In today’s era of artificial intelligence (AI), machine/deep learning, and neuromorphic computing algorithms typically require an enormous amount of computational and memory resources for training model parameters and/or inference. The back-and-forth data transfer between processing between cores and memory via limited I/O poses a “memory wall” problem for the entire system. Therefore, a paradigm shift in the computing towards “compute-in-memory (CIM)” emerges as an attractive solution. This approach integrates logic and memory arrays in a fine-grain fashion, offloading data-intensive computations to the memory components.

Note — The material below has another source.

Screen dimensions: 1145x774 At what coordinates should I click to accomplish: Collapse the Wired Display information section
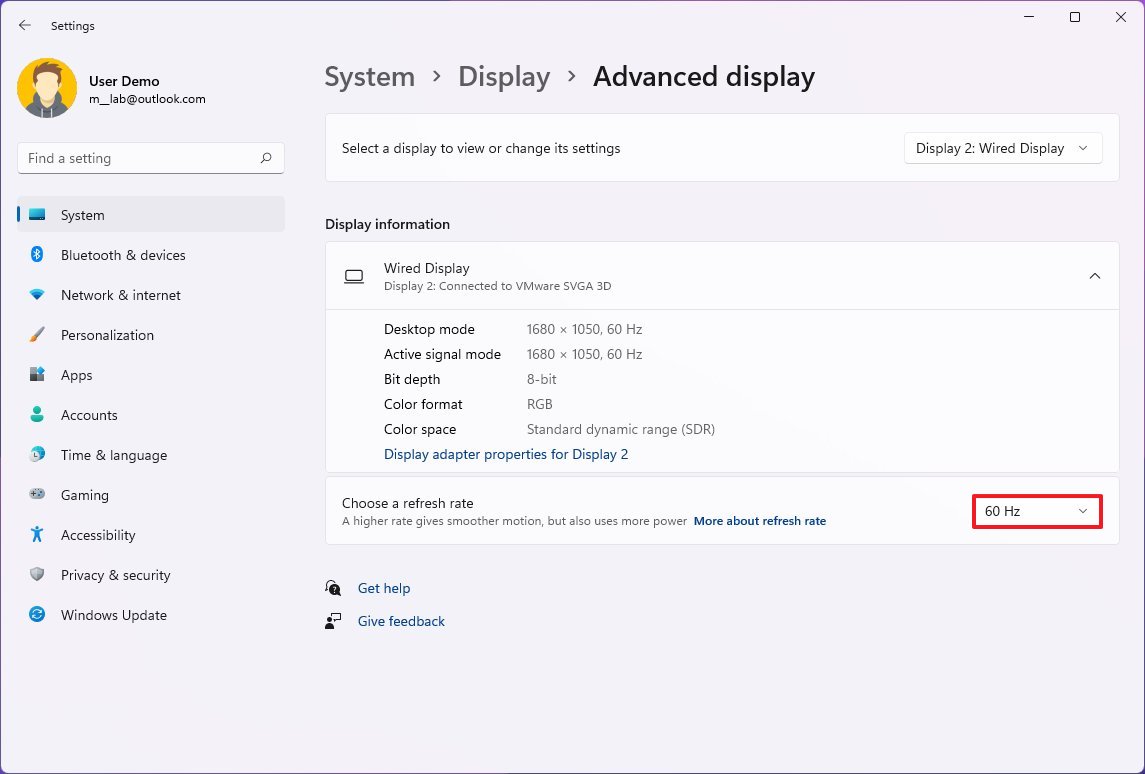coord(1095,276)
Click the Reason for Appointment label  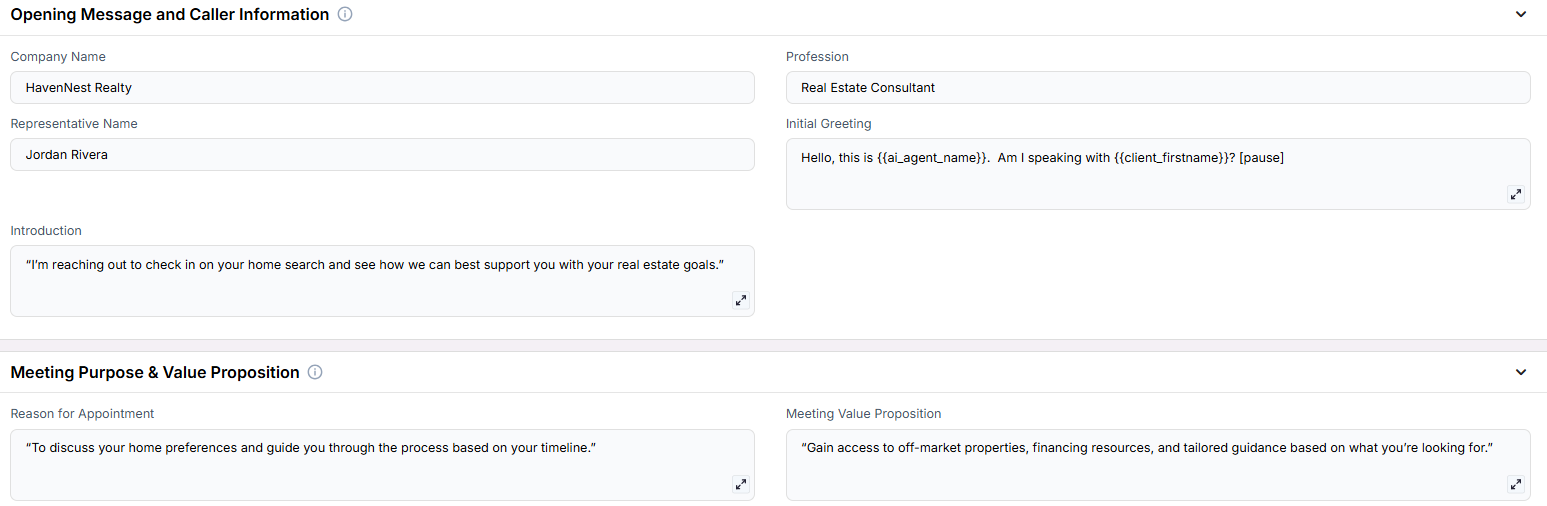pos(82,414)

Memory arrays (including e.g. emerging resistive change nanodevices) can be customized as synaptic arrays to parallelize matrix-vector multiplication or weighted sum operations in neural networks. AI hardware requires circuit and device interactions, and algorithms, offering the potential for orders of magnitude improvement in speed and energy-efficiency for intelligent tasks such as image classification or language translation. We are forcusing on the following topics:
- Engineering synaptic devices for multilevel states tuning, symmetric and linear incremental programming; engineering neuronal devices for oscillation, spiking, etc.
- Integrating synaptic arrays with semiconductor (CMOS) circuits.
- Evaluating performance by suing design automation tools to know various synaptic devices and array architectures.
- Exploring emerging compute paradigms beyond deep learning, including the probabilistic implementation of the Ising model for combinatorial optimization.